Ayer el mediodía, informé, desde mi cuenta de Twitter, que un paciente de enfermedad renal crónica había muerto como consecuencia de los bloqueos a las vías en el departamento de Boyacá. La ambulancia en la que viajaba fue bloqueada y obligada a devolverse. El paciente tuvo complicaciones y murió a mitad de camino, en el hospital de Ramiriquí.
Las reacciones no se hicieron esperar. Unos cuantos internautas pedían respeto a la Misión Médica.

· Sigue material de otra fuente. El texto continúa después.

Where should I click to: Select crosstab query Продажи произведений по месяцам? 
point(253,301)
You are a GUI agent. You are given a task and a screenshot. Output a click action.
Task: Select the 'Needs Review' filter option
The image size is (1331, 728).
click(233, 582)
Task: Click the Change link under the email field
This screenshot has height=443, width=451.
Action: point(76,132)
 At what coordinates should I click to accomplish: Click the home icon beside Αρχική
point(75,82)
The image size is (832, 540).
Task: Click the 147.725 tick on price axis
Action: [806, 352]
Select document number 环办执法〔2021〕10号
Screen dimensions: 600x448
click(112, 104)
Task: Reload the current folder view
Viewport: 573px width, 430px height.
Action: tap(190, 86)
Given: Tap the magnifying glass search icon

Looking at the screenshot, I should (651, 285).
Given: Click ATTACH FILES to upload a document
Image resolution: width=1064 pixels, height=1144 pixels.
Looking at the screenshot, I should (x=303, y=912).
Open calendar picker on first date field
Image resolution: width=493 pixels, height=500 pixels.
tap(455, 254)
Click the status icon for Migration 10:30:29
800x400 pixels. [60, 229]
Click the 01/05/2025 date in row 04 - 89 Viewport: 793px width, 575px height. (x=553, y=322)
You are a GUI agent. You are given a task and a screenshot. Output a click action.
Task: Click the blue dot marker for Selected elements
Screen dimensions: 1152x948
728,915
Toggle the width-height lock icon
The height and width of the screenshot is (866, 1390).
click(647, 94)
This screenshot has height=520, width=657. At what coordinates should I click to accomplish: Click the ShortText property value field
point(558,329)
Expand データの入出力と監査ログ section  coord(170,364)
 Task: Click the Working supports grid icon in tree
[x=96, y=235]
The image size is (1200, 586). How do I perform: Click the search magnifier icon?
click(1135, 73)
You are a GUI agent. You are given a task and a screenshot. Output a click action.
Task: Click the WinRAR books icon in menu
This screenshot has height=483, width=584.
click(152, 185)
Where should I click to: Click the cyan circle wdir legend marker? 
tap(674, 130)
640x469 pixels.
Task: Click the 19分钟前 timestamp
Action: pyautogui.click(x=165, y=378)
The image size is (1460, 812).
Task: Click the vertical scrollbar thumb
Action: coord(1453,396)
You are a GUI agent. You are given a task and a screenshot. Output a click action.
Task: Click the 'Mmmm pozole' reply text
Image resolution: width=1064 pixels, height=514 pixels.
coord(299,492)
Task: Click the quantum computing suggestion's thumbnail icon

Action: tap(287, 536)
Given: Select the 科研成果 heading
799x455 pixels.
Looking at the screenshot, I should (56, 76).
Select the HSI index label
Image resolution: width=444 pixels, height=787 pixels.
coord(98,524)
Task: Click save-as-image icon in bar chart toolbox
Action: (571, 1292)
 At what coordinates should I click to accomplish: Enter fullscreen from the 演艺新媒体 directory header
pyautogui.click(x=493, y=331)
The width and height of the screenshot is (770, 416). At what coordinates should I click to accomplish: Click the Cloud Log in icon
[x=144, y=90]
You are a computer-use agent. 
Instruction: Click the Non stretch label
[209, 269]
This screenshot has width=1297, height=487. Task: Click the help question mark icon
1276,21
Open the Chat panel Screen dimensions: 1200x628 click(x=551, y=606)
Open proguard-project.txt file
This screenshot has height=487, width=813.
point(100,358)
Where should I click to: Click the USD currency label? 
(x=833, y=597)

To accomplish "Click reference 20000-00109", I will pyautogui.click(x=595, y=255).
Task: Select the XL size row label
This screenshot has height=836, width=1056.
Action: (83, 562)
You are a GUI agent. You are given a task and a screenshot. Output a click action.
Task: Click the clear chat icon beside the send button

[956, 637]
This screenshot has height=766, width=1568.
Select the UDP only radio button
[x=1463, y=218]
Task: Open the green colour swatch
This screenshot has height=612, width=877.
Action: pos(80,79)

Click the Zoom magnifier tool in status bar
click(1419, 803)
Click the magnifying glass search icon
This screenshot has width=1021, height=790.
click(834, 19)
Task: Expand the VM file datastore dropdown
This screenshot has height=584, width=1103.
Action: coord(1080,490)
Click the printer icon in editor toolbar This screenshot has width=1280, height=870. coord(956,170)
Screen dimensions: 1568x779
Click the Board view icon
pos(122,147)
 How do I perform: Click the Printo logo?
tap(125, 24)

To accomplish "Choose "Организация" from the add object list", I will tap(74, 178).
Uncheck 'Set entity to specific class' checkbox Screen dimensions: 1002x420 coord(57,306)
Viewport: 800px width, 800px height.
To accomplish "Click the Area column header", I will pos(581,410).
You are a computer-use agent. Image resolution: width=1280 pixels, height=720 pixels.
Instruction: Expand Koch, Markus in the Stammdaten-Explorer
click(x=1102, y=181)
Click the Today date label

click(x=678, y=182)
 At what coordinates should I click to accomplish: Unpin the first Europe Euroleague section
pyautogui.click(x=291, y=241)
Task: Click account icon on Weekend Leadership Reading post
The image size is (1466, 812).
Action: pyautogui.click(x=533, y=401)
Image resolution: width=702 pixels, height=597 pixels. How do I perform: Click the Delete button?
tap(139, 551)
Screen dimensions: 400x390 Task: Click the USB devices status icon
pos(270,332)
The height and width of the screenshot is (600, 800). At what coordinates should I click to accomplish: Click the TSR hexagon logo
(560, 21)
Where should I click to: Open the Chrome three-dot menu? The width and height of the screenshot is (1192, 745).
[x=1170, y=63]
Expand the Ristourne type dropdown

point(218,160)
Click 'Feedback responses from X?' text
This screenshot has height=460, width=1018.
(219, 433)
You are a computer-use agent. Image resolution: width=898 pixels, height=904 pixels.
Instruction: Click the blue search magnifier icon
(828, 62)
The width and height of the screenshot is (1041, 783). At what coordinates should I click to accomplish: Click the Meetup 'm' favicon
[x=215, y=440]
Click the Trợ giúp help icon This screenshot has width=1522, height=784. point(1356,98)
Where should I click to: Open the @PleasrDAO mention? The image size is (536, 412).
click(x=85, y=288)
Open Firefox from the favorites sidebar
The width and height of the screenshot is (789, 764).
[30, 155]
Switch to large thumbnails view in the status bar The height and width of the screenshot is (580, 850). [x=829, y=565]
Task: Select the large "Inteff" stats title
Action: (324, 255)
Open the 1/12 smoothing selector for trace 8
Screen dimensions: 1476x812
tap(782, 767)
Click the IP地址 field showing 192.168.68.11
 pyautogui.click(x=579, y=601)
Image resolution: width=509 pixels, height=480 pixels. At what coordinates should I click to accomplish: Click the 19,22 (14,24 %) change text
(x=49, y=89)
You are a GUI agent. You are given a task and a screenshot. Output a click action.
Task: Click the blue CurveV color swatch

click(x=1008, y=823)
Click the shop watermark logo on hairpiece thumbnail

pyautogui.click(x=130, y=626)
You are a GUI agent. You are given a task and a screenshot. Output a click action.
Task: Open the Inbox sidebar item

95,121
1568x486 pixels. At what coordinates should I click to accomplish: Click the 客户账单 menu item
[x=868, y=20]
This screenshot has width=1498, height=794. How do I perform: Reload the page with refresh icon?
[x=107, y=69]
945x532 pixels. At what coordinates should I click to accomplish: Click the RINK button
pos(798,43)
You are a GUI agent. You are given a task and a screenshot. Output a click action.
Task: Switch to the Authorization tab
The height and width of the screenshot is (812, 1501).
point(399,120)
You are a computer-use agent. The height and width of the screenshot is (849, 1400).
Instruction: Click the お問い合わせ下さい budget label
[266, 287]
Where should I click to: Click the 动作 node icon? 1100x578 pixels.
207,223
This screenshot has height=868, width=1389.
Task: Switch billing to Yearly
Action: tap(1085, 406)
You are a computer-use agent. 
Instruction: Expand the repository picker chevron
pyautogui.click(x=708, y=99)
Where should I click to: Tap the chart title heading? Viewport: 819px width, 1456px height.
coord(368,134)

La mayoría, en tono airado, con una indignación casi instintiva, relativizó el incidente. “Es más asesina la reforma a la salud”. “Matan más gente las EPS”. “Mueren más campesinos de hambre todos los días”. Etc. Había, en muchas de las reacciones, una justificación desafiante a la violencia, a los ataques contra la Misión Médica. En conjunto, las opiniones repetían los mismos argumentos que usaron, por décadas, los grupos armados para justificar sus crímenes, sus constantes fechorías: la lucha redentora puede dejar algunas víctimas de ocasión, pero evitará cientos de muertos y mucho sufrimiento, los muertos son mártires involuntarios de una refriega inaplazable, necesaria. En suma, de malas.
Leyendo los trinos, las lacónicas justificaciones de la violencia, compuestas de afán en 140 caracteres, recordé un ensayo que leí hace ya varios años en una revista argentina. El texto, escrito por Oscar del Bravo, suscitó una controversia que no pierde vigencia:
Ningún justificativo nos vuelve inocentes. No hay “causas” ni “ideales” que sirvan para eximirnos de culpa. Se trata, por lo tanto, de asumir ese acto esencialmente irredimible, la responsabilidad inaudita de haber causado intencionalmente la muerte de un ser humano… Repito, no existe ningún “ideal” que justifique la muerte de un hombre, ya sea del general Aramburu, de un militante o de un policía. El principio que funda toda comunidad es el no matarás. No matarás al hombre porque todo hombre es sagrado y cada hombre es todos los hombres. La maldad, como dice Levinas, consiste en excluirse de las consecuencias de los razonamientos, el decir una cosa y hacer otra, el apoyar la muerte de los hijos de los otros y levantar el no matarás cuando se trata de nuestros propios hijos.
El argumento es simple. Casi trivial. Reitera una ética inveterada, milenaria, pero olvidada por muchos, por todos aquellos que denuncian unos supuestos asesinos abstractos (el sistema, el TLC, etc.) pero ignoran, excusan o justifican los actos violentos reales, con víctimas y victimarios de carne y hueso. Si queremos la paz, deberíamos, comenzar por el principio, por rechazar la violencia, por hacer un alto en la protesta y (digámoslo así) darle paso a la vida.